We also have demolished vacant and blighted buildings around the city, and have purchased foreclosed homes and rehabilitated them to sell to low- and moderate-income families, thereby helping restore the market vitality in our core historic neighborhoods.
We are a responsive city government, working hard to understand our challenges and work on our strengths. These federal resources help us achieve a healthy and thriving community. If every person in our city is counted in the 2020 Census, this will help Battle Creek keep our entitlement status, and ensure that we can keep our momentum on efforts to revitalize our neighborhoods, making them strong, safe, and attractive places to live.
Posted on March 5, 2020 at 11:11 AM by Jessica VanderKolk
Our Battle Creek Transit system provides public transportation to the community with fixed-route buses, the ADA and advance-scheduled Tele-Transit, and the on-demand weekend BCGo.
Our transit system is classified as “small urban,” since we have a population of 50,000-199,999. The U.S. Census Bureau estimated Battle Creek’s 2018 population at 51,247. This is a story to demonstrate why it is critically important that we remain above 50,000. To get that on record, we need every household to complete the 2020 Census this spring!
The census count happens every 10 years, and is essentially a head count of every person living in the United States.

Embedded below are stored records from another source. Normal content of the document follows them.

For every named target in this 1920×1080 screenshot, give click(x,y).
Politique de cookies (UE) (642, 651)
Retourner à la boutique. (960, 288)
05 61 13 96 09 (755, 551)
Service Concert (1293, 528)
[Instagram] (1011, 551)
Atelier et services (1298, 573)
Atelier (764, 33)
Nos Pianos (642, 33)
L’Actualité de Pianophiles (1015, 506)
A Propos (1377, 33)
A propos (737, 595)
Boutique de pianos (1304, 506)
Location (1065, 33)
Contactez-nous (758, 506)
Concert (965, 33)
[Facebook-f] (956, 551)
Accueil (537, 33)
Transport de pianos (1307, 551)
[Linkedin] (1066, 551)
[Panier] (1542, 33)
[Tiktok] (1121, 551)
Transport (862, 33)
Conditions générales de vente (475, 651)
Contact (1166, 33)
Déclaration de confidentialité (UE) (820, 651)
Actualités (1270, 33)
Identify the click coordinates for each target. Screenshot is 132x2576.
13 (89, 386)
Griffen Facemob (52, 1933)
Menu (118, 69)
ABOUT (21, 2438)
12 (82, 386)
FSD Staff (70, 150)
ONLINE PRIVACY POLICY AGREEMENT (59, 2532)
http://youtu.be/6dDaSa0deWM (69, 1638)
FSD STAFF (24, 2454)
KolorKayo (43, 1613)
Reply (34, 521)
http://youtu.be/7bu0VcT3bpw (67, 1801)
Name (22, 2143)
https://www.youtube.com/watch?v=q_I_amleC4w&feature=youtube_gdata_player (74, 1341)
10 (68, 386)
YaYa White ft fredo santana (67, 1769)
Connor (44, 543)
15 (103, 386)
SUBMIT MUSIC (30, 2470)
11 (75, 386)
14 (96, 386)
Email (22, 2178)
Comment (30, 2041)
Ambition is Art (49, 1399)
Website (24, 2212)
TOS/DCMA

The Census Bureau uses this data to compile statistics about our population that inform government programs and their funding – including funding to operate community public transportation.

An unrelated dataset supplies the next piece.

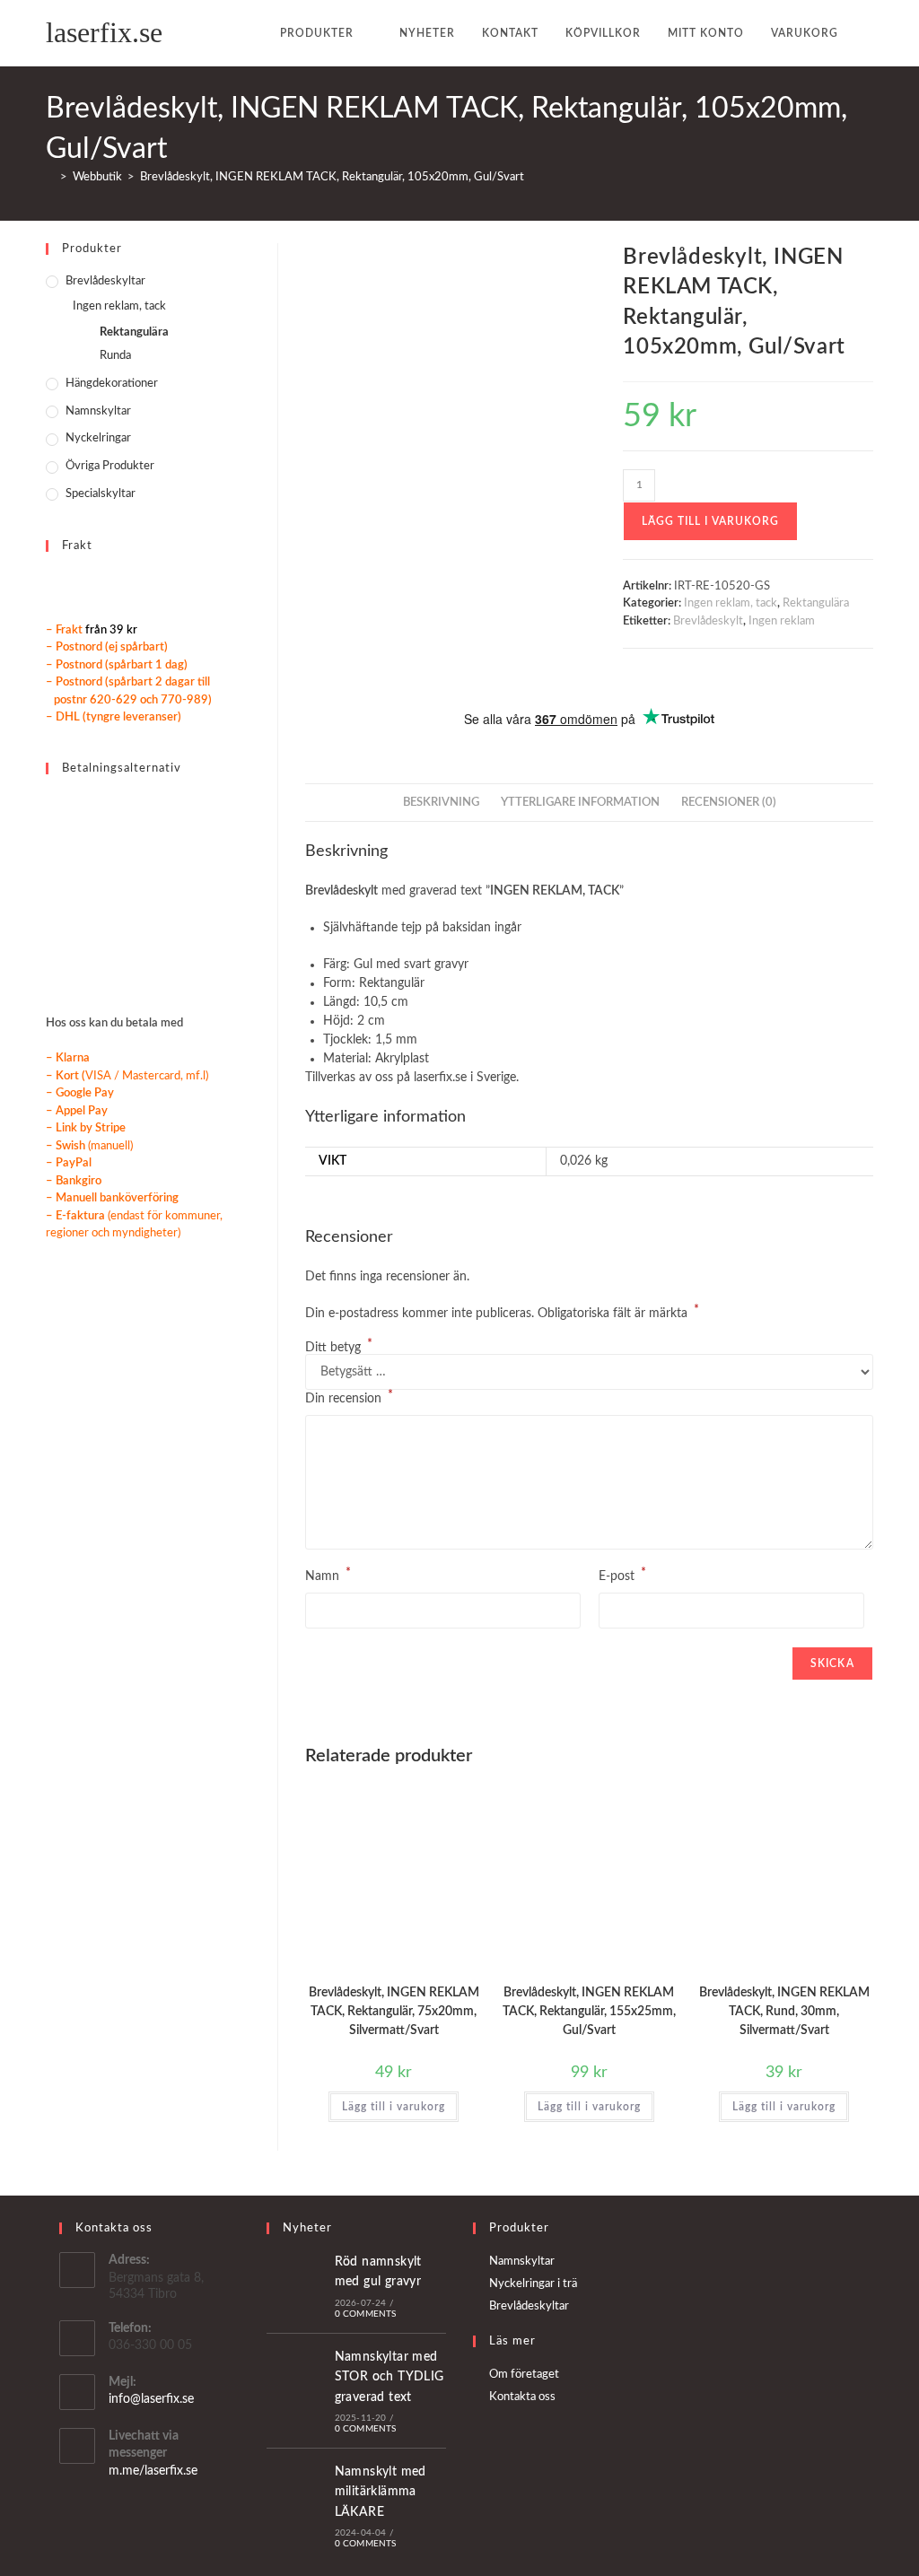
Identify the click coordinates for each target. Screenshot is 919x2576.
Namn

Our status as a “small urban” system places us in a Federal Transit Administration formula allocating us about $1.4 million that we use for operating expenses – staff and the services we mentioned above. This helps with our $4 million operating budget.
As part of this current distribution, we also receive a state reimbursement of 39 cents per dollar we spend on operations.
If our population drops below 50,000, we become a “rural” transit system. We no longer would receive federal funds directly, but would become one of at least 83 agencies across Michigan to share a pot of about $24 million. We estimate this would provide us with $740,000 for operations – half of what we currently receive.
Because we would have to spend less on operations under that scenario, we would receive less state reimbursement, a double hit to our already-tight Transit budget. You may know that this year we are recommending to the City Commission the first bus fare increase in 17 years – moving from $1.25 per ride to $1.75. We don’t want to burden our riders, especially those who have limited income; we believe this increase will better keep our community riding, than if we were to cut service.
That being said, a drop in population – or undercount on the 2020 Census – that gives us “rural” status, could potentially mean cutting Tele-Transit to service only those passengers who are ADA-eligible – a small percentage of the current list of passengers who use this service for work, medical appointments, and much more.
If that did not cover the funding cut, we would look at cutting service hours, probably starting our services later in the morning, and ending them earlier in the evening. Right now, buses run weekdays 5:15 a.m. to 6:45 p.m., and Tele-Transit runs 5:15 a.m. to midnight. They also have Saturday hours, and BCGo covers additional weekend hours.
Especially since our community lost taxi service last year, we know how critically important it is to continue providing – and improving – our Battle Creek Transit services. Please help us in that effort by completing the brief – just nine questions – Census survey this spring.
Battle Creek Counts, and we are counting on you to help us stay 50K strong.